OAKLAND — Mayor Ron Dellums told reporters last spring he would take a 10 percent pay cut as a small gesture to help Oakland balance its troubled budget.

But records show he never did.

Salary data obtained by the Oakland Tribune through a public records request shows that Dellums continued to draw his $183,397 base salary through the end of 2009 and is still doing so this year.

The mayor's office said in a statement that while Dellums committed at a June 16 news conference to taking a 10 percent pay reduction, "changed family circumstances following the death of a close family member made that impossible."

The statement noted that, unlike other elected officials and city staffers, the mayor is not allowed to earn outside income.

The news of Dellums' pay flip-flop broke as City Council members and staffers prepared for a meeting Thursday evening at which they were expected to take key steps toward filling a looming $42 million budget deficit for the 2010-11 fiscal year.

Dellums' pay-cut pledge would have been a token gesture for a city repeatedly besieged by multimillion-dollar deficits, but Dellums said June 16 that he was willing to do his share to fill what at the time was an $83 million gap.

"I think he said publicly it was going to be everyone, so we expected it to be everyone," said Councilmember Ignacio De La Fuente (Glenview-Fruitvale), perhaps Dellums' strongest critic on the council. "But I'm not surprised."

The mayor's pay was raised from $115,372 a year to its current level after Dellums took office in 2007. Dellums' personal financial problems came to light after he and his wife, Cynthia, were hit with a $239,000 tax lien in October for unpaid federal taxes, interest and penalties in 2005, 2006 and 2007. On Dec. 23, the Internal Revenue Service filed a $13,639 lien against the Dellumses for the tax period ending Dec. 31, 2008.

Almost all city employees, meantime, took compensation cuts of roughly 10 percent last year, either through furloughs or cuts in pay and benefits. Most elected officials took voluntary pay cuts, but Dellums is not the only one who did not.

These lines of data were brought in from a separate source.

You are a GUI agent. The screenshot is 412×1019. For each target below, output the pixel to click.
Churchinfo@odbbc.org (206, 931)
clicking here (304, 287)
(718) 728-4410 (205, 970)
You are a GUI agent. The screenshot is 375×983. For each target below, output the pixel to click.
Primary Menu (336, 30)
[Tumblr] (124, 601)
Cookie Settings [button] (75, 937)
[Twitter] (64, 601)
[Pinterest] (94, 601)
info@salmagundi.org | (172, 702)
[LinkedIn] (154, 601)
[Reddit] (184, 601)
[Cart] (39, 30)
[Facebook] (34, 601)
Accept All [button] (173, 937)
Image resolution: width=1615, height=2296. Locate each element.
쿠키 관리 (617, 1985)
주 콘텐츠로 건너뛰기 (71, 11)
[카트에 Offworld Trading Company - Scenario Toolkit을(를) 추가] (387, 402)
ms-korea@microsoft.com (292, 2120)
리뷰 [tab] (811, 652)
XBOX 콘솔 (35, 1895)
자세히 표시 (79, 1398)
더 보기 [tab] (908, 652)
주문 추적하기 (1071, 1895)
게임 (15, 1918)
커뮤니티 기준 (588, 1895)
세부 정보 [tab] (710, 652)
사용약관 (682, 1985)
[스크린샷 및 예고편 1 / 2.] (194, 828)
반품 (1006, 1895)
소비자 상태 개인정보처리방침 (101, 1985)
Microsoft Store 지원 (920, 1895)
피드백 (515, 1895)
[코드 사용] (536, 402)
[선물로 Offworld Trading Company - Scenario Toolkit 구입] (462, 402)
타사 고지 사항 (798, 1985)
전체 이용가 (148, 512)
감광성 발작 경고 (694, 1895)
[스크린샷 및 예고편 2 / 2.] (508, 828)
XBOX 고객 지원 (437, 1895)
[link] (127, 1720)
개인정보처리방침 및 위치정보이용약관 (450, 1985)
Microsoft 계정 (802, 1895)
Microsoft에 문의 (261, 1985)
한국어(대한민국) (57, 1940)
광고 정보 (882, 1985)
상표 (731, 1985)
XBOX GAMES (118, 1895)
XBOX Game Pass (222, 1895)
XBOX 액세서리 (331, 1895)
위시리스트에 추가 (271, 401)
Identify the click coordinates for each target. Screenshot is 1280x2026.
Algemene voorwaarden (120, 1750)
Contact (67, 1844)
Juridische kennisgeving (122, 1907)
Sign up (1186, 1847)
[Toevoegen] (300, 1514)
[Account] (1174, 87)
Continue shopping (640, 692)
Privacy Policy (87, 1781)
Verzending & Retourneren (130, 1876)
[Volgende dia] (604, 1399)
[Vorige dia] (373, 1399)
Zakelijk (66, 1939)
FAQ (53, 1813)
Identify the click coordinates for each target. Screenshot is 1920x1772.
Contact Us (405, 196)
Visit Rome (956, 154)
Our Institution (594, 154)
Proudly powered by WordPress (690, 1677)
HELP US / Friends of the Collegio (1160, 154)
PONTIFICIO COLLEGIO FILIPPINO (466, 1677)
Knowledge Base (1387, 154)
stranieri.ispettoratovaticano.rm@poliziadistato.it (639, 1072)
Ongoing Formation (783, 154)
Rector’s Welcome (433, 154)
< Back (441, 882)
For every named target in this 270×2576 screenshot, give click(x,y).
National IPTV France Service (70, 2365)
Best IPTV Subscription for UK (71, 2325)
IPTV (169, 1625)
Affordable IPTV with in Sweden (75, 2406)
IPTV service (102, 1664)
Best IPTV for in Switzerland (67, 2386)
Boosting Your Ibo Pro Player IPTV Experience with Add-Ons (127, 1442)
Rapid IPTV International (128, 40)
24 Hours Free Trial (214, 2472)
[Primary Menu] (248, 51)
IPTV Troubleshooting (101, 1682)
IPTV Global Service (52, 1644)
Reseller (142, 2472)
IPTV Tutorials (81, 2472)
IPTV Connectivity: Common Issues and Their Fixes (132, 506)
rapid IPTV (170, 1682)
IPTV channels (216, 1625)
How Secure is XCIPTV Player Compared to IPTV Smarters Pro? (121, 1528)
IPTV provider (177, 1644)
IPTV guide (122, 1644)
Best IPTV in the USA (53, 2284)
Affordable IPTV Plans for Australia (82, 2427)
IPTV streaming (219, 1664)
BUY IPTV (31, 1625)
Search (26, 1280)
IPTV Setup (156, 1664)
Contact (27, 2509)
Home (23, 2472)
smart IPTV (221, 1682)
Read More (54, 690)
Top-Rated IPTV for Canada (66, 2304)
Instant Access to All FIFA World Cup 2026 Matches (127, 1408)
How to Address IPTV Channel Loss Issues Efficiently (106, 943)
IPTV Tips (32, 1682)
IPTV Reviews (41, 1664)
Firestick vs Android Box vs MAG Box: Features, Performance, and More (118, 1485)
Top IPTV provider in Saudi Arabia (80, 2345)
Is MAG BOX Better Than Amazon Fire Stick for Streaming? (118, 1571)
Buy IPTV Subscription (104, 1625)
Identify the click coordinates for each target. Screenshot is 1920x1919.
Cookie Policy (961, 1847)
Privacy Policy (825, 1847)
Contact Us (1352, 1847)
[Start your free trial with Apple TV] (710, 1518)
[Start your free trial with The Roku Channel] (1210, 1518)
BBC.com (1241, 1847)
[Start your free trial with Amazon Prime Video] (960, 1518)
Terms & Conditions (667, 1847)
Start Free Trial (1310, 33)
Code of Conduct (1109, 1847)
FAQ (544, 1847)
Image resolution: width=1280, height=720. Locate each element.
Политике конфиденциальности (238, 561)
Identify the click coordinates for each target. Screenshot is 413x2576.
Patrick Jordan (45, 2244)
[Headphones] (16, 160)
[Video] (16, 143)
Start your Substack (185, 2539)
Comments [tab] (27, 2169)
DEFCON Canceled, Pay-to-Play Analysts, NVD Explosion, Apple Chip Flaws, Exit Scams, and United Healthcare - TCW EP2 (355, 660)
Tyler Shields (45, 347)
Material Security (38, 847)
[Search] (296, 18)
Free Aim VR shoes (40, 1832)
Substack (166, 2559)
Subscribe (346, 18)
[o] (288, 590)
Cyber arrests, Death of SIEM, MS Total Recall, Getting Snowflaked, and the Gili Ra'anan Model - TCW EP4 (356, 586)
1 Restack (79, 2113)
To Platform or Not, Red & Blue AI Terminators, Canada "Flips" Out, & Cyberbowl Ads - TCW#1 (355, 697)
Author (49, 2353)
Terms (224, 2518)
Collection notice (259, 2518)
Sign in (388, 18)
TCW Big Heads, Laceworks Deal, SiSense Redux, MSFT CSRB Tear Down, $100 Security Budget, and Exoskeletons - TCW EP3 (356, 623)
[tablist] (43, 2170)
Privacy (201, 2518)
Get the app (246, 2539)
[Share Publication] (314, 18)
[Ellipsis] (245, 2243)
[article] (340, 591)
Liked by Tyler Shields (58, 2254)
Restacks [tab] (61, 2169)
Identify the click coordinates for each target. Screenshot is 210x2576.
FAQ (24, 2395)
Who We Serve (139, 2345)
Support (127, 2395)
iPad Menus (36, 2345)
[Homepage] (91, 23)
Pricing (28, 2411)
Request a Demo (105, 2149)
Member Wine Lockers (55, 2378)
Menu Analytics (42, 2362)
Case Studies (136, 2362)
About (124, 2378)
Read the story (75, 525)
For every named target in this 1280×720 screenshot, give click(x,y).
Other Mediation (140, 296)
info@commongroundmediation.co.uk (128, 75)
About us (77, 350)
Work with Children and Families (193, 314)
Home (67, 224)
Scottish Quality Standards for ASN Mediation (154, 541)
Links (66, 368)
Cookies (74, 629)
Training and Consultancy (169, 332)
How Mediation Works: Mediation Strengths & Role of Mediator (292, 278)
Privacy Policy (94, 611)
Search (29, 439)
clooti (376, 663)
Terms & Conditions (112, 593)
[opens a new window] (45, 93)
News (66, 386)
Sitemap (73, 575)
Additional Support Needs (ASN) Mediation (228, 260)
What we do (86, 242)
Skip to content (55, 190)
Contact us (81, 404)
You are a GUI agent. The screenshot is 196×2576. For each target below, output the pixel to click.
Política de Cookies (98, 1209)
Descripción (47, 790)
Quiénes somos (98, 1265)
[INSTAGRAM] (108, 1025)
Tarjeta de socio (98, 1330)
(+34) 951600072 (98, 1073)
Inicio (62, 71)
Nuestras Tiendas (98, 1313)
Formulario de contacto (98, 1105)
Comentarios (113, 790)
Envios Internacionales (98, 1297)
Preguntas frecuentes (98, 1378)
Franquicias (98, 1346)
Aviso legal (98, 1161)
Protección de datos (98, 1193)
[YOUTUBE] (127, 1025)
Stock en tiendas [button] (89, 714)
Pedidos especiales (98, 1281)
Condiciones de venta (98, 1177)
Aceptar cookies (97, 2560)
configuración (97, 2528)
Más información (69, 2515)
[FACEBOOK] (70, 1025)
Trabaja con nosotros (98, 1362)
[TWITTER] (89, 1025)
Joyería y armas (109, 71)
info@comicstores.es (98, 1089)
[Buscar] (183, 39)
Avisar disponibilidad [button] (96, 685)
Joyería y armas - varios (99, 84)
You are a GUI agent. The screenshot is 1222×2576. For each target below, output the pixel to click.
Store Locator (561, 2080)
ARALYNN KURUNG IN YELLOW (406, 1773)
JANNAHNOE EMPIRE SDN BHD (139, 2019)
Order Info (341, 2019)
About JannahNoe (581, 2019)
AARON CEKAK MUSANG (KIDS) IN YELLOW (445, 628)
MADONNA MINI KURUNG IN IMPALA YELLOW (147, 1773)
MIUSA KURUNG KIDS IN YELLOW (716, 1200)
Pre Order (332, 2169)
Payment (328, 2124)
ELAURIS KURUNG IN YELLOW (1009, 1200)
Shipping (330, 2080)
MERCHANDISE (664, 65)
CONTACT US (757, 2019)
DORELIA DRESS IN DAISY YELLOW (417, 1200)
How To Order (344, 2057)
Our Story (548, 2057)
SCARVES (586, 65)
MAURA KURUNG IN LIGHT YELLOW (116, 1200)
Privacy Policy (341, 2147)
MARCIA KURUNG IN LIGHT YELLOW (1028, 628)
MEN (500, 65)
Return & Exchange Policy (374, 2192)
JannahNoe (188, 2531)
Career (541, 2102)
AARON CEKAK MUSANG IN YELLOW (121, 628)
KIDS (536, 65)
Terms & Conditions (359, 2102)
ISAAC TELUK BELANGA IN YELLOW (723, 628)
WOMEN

City Attorney John Russo said he did not take a cut from his $207,349-a-year salary after the council took away management leave, accrued sick leave and vacation days in the fall of 2008. Russo said the change amounts to a pay reduction of at least 14 percent.

And City Councilmember Desley Brooks (Eastmont-Seminary) has also refused to take a cut to her $72,570 salary, saying she saves the city money by doing work on her own that other council members assign to paid staffers.

"Last year my office gave back between $150,000 and $200,000 in salary savings," Brooks said. "When you look at all of the elected officials combined and the cut that they took, it doesn't come anywhere near that amount of money."